Bei der Kernfusion wird aus Wasserstoff Helium unter hohem Energieausstoß erzeugt – das ist das, was die Sonne seit Milliarden Jahren tut und was als Solarenergie das Leben auf der Erde erhält. Allerdings herrschen in der Sonne Millionen Grad und extreme Drücke… Erprobt hat man das in Form der Wasserstoffbombe mit verheerenden Folgen.
Seit Jahrzehnten wird nun eine kontrollierte Fusion angestrebt zur Stromerzeugung. Große Versprechungen der interessierten Stellen, es sei in etwa 40 Jahren so weit, dass man Fusionsreaktoren bauen könne, die im Gegensatz zur Kernspaltung »saubere« Kernkraft zur Verfügung stellen würden, sind etwa 60 Jahre und viele Millionen Euro und Dollar alt.
Der jüngst erzielte sogenannte »Durchbruch« bestand darin, dass in einem Experiment Laserlicht mit gut 2 Megajoule (MJ) Energie Wasserstoff in Pfefferkorngröße fusionierte, wobei etwas mehr als 3 MJ Energie erzeugt wurden – ein Überschuss von 1,1 MJ – Donnerwetter! Also – äh – rund 1100 Kilojoule (kJ) – kleines Donnerwetter…

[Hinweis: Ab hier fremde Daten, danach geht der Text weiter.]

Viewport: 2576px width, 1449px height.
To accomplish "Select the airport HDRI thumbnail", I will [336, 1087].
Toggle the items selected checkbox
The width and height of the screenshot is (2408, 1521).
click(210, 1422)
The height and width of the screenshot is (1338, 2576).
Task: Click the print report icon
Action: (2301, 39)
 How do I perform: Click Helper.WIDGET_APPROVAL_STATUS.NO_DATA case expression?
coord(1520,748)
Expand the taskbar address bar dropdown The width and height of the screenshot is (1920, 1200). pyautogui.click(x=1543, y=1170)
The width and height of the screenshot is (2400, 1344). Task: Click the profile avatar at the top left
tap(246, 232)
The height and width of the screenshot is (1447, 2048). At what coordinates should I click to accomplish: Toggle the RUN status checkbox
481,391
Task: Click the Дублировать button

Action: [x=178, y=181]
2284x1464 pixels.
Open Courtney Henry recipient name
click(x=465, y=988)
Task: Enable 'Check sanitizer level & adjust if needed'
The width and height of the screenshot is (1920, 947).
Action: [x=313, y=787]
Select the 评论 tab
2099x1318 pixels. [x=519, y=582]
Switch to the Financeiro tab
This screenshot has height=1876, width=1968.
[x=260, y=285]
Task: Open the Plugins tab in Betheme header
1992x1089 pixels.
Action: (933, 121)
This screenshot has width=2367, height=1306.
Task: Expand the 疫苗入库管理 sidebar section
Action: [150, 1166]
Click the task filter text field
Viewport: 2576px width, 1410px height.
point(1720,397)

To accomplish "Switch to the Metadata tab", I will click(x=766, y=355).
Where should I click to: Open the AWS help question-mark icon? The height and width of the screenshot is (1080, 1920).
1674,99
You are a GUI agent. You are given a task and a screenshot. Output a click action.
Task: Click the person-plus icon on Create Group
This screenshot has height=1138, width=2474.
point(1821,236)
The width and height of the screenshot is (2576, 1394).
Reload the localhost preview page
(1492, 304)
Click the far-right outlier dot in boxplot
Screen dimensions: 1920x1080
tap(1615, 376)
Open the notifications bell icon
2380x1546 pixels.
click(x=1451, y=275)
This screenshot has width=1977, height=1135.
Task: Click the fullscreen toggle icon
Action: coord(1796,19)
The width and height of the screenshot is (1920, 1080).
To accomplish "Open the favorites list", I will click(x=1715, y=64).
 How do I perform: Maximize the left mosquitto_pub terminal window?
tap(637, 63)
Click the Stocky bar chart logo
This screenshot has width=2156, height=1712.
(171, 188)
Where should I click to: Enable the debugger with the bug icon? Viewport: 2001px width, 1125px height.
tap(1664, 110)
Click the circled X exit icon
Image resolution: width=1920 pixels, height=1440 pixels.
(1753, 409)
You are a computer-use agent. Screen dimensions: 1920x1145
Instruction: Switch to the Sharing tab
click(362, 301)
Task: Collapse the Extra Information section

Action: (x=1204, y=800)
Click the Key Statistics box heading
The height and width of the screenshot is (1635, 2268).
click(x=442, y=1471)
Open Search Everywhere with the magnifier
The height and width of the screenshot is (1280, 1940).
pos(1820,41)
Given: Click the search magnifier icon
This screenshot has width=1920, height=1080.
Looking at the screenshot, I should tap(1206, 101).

Um diesen Wert etwas praktischer in die Lebenswirklichkeit umzusetzen: Bei Lebensmitteln wird der Energieinhalt in Kilokalorien (kcal) oder ebenfalls in kJ angegeben. Da kommen wir zu dem Ergebnis, dass bei diesem extrem aufwändigen Experiment Energie erzeugt wurde, die in rund 100 Gramm Frischkäse der Doppelrahmstufe enthalten ist!
Großer Beifall der Bundesforschungsministerin von der FDP: »in zehn Jahren ein Fusionskraftwerk« – oder doch etwas später, was die Direktorin des Forschungslaboratoriums in den USA mit »vier Jahrzehnten« angab. Das Institut, wo der Fusionsvorgang erfolgte, ist unter anderem für militärische Zwecke verantwortlich.
Es gab denn auch einen Wermutstropfen in der »Durchbruch«-Geschichte: Um die gut 2 MJ Laserlicht zu erzeugen, brauchte es 300 MJ Energie, um die Laser auf Leistung zu bringen. Also eigentlich bestand der »Überschuss« in einer 300fachen Energieverschwendung…
Von wegen »saubere Energie«: Der bei der Fusion in einem Reaktor entstehende Neutronenbeschuss macht die Umgebung radioaktiv – und kann zur Herstellung atomwaffenfähigen Plutoniums dienen. Das ist der eigentliche Zweck der Forschung. So wurde bei der Präsentation der Ergebnisse mehrfach gesagt, dass das Experiment hauptsächlich dem Nuclear Weapon Stockpile Stewardship Program dient, also der Betreuung und Verbesserung US-amerikanischer Nuklearwaffen.
Das Geld, das in diese Experimente gesteckt wird, könnte besser verwendet werden bei der Nutzung der »kostenlos« von der Sonne gelieferten Fusionsenergie.